EXERCISE BRIEF
Arrange the lines of the listing below as a Markdown table with the columns Entry and Text, starting with the line containing "Screen dimensions: 1456x819" and going on through the end of the listing. Number each line, skip blank lines, and leave the pictures out.

=== ROWS ===

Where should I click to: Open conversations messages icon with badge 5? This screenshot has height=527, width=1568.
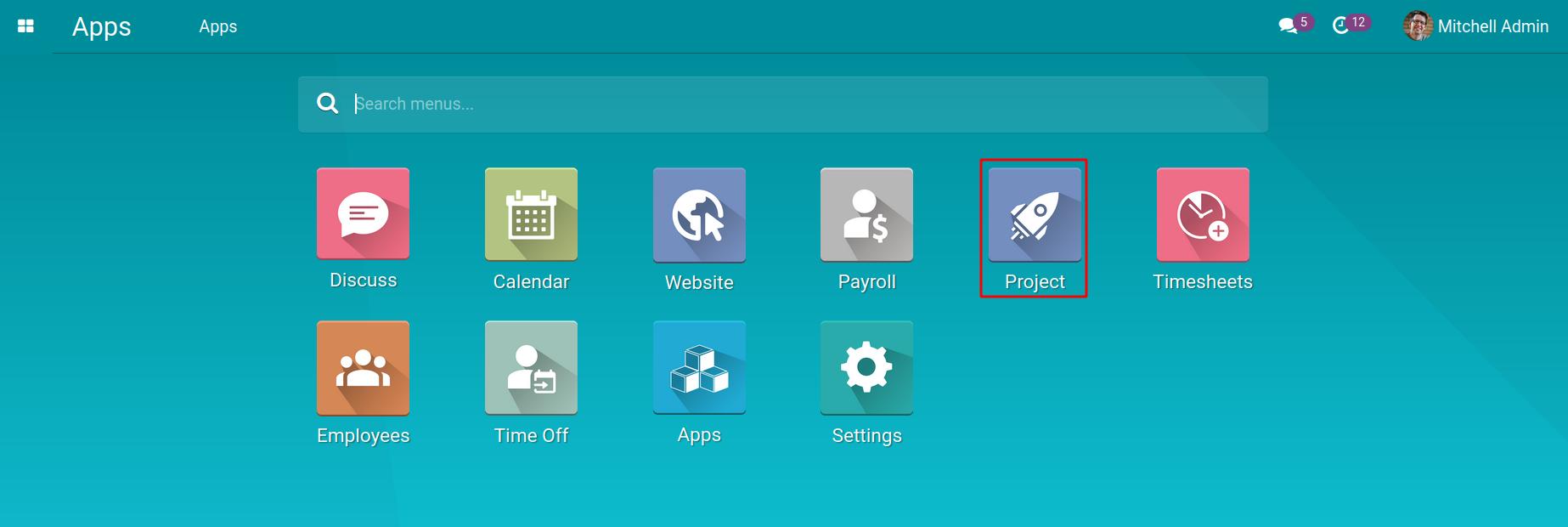pyautogui.click(x=1288, y=26)

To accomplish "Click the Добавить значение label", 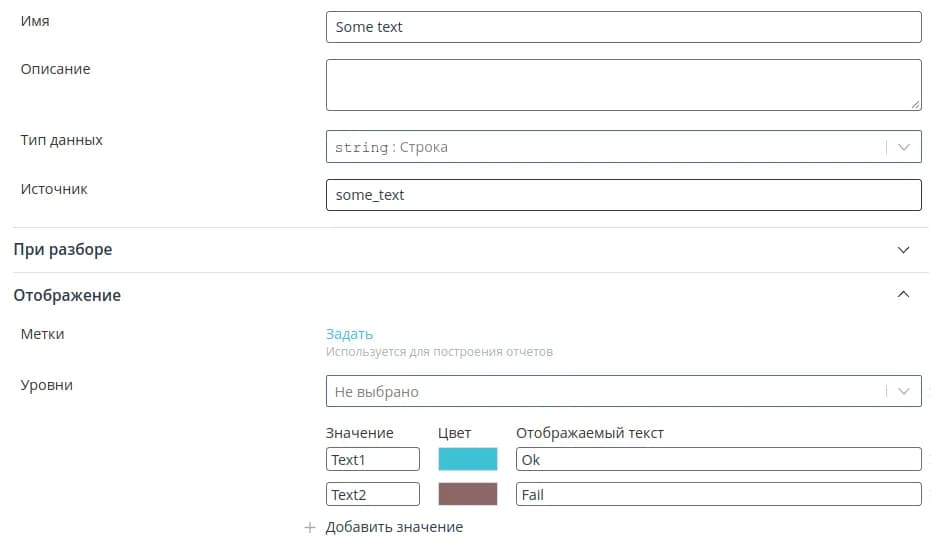I will pyautogui.click(x=394, y=527).
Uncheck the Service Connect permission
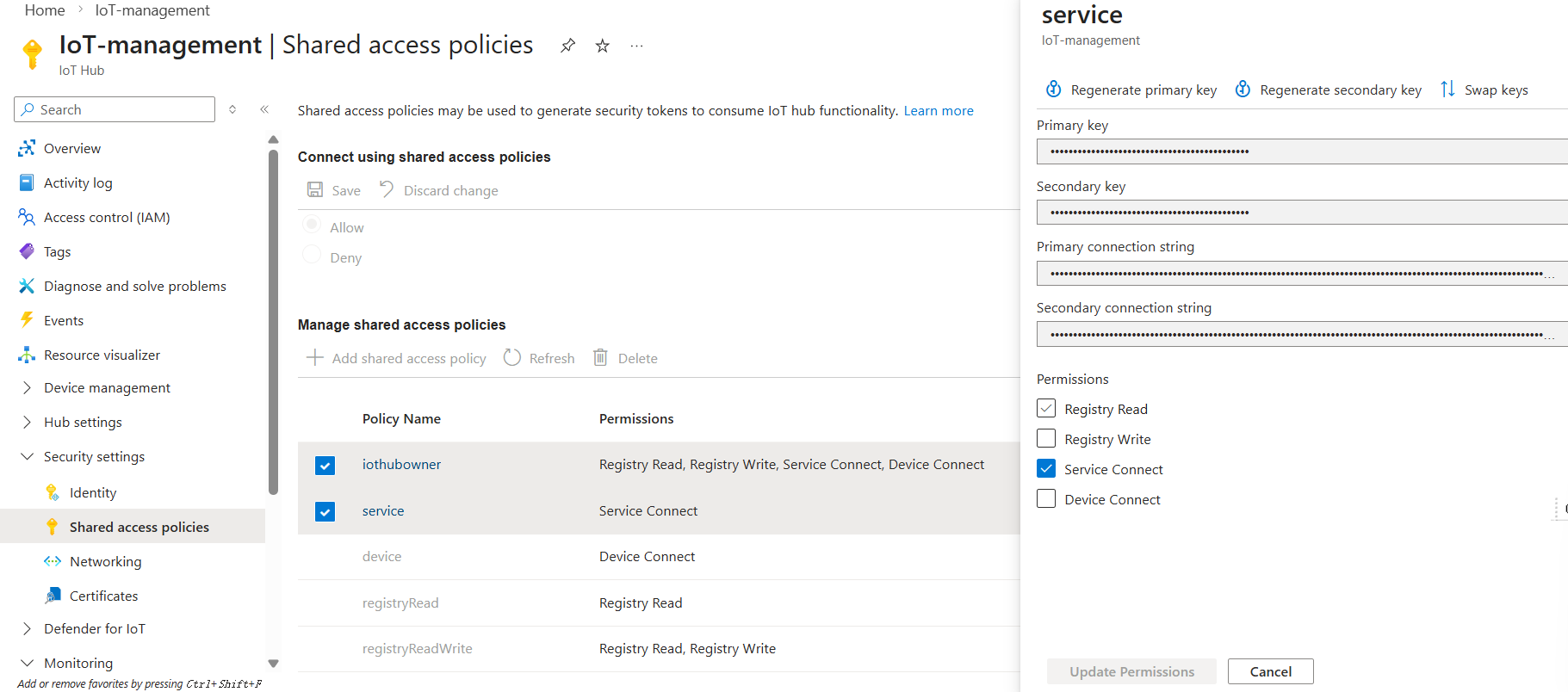This screenshot has width=1568, height=692. point(1046,469)
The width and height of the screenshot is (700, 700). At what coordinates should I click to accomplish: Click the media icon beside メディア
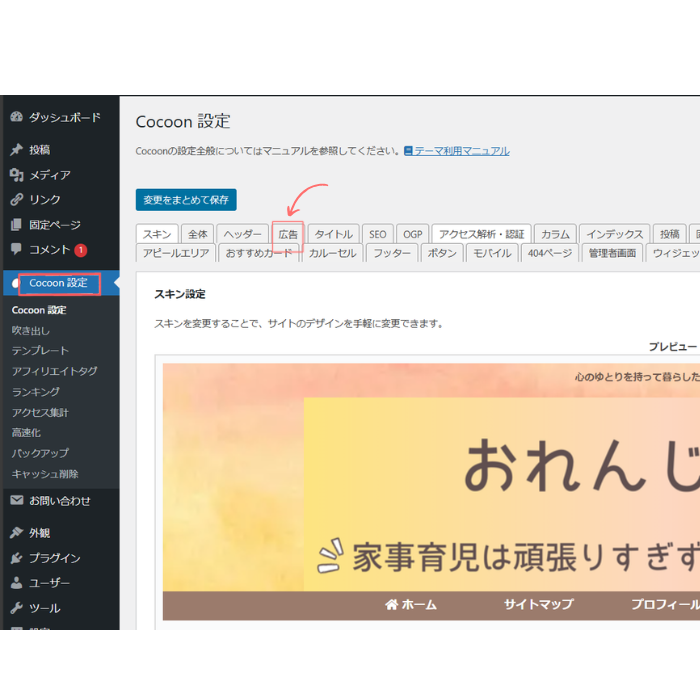click(16, 175)
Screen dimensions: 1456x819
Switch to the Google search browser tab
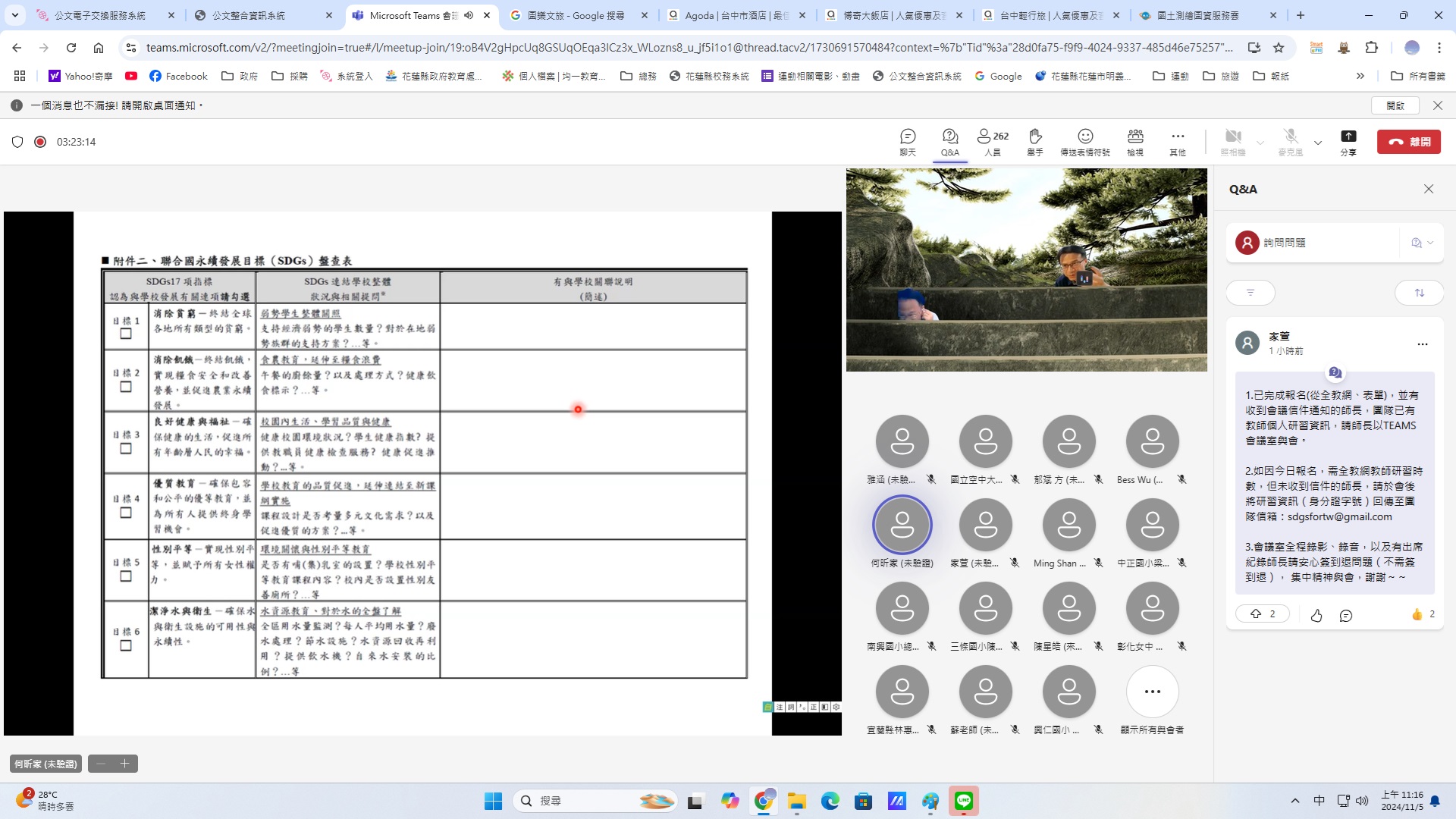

===

RESULT OF THE TASK
| Entry | Text |
|---|---|
| 1 | Screen dimensions: 1456x819 |
| 2 | Switch to the Google search browser tab |